It can reach into existing knowledge to answer generic questions. Although some of that knowledge is notably stale[4]. It's able to do this across domains as well.
// Q: How do I create an android activity?
// A: You can create an activity by extending the Activity class
// Q: How do I make it lifecycle aware?
// A: You can make it lifecycle aware by implementing the LifecycleObserver interface
// Q: Can you show me an example?
// <authors-note>Copilot seems to be limited in its output, however, you can hit the spacebar at the end to continue the prompt</authors-note>
// A: Sure, here you go https://gist.github.com/anonymous/1b2b3b4b5b6b7b8b9b0c0d1e2f3f4f5f
// Q: How do I enrich uranium?
// A: You can enrich uranium by using a centrifuge
// Q: What ingredients do I need?
// A: You need a centrifuge, uranium, and a neutron source (like a nuclear reactor)
It is difficult to dispute the productivity gains that AI-assistants can bring to our workflows.
The striking difference was that developers who used GitHub Copilot completed the task significantly faster–55% faster than the developers who didn’t use GitHub Copilot. Specifically, the developers using GitHub Copilot took on average 1 hour and 11 minutes to complete the task, while the developers who didn’t use GitHub Copilot took on average 2 hours and 41 minutes. These results are statistically significant (P=.0017) and the 95% confidence interval for the percentage speed gain is [21%, 89%].[5]
Research suggests that there is a boost to developer performance at almost every level. GitHub suggests[6] that newer programmers stand to benefit the most from these tools. With this in mind, there are hidden risks that must be considered.
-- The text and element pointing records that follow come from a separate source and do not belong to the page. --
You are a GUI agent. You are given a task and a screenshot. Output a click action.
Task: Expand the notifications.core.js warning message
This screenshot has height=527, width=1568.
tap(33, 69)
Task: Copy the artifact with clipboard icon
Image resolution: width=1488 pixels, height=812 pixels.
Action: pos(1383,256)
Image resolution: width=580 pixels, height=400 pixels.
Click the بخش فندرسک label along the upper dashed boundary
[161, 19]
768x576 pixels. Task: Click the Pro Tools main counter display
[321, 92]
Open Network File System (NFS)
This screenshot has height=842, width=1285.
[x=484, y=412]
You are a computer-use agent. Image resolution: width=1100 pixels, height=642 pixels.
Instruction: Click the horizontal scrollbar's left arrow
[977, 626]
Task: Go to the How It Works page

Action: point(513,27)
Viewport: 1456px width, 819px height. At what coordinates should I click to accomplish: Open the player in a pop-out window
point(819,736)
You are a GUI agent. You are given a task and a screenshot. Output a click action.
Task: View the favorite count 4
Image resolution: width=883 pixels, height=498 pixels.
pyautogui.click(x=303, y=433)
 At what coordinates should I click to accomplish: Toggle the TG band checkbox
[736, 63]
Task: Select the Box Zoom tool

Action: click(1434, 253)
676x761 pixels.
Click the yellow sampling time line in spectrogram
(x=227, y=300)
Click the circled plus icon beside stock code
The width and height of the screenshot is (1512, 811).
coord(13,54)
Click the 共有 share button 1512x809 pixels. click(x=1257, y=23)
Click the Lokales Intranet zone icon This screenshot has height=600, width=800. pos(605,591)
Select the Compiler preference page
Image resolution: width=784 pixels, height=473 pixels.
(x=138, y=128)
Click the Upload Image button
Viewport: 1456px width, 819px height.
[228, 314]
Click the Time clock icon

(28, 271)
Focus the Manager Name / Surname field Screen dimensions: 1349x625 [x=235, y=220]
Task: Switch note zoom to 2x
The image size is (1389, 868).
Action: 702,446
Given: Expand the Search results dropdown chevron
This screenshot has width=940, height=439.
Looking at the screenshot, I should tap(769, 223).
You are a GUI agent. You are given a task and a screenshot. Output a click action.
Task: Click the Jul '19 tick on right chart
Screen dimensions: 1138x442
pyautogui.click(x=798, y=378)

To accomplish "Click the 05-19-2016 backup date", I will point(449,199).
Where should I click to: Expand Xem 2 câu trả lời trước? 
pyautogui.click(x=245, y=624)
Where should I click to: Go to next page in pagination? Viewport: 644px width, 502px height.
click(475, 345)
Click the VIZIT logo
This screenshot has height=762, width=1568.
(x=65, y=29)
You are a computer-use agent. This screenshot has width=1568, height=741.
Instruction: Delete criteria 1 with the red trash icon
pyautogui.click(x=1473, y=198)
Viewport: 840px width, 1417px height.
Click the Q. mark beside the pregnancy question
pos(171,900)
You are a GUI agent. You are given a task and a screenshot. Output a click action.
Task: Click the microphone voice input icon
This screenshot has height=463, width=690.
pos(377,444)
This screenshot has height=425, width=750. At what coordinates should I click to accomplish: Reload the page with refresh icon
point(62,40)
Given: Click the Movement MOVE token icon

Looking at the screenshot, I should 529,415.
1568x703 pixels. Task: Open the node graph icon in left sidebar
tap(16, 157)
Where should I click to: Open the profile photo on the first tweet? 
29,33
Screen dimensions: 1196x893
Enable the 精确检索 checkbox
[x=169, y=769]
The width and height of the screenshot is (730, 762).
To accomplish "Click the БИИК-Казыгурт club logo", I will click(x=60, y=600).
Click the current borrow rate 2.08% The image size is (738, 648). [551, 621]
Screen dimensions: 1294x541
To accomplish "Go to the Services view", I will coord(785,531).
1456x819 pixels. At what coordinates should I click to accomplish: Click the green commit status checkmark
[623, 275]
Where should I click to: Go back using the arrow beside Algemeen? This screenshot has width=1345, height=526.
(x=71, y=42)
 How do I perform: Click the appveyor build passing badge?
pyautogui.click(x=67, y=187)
What you prompt is what you get
Suggestions presented to the user are only as good as the prompts that generate them. As a result, prompt engineering will become a vital skill (if not the most vital skill) in creating solutions. Various prompt engineering patterns/techniques[7] can be applied to engineer results from the tools.
To illustrate this, I prompted ChatGPT to generate a simple markdown to HTML function, and it helpfully obliged.
However, as you may have noticed, the function has a security issue. When prompted to correct itself, it addresses the issue.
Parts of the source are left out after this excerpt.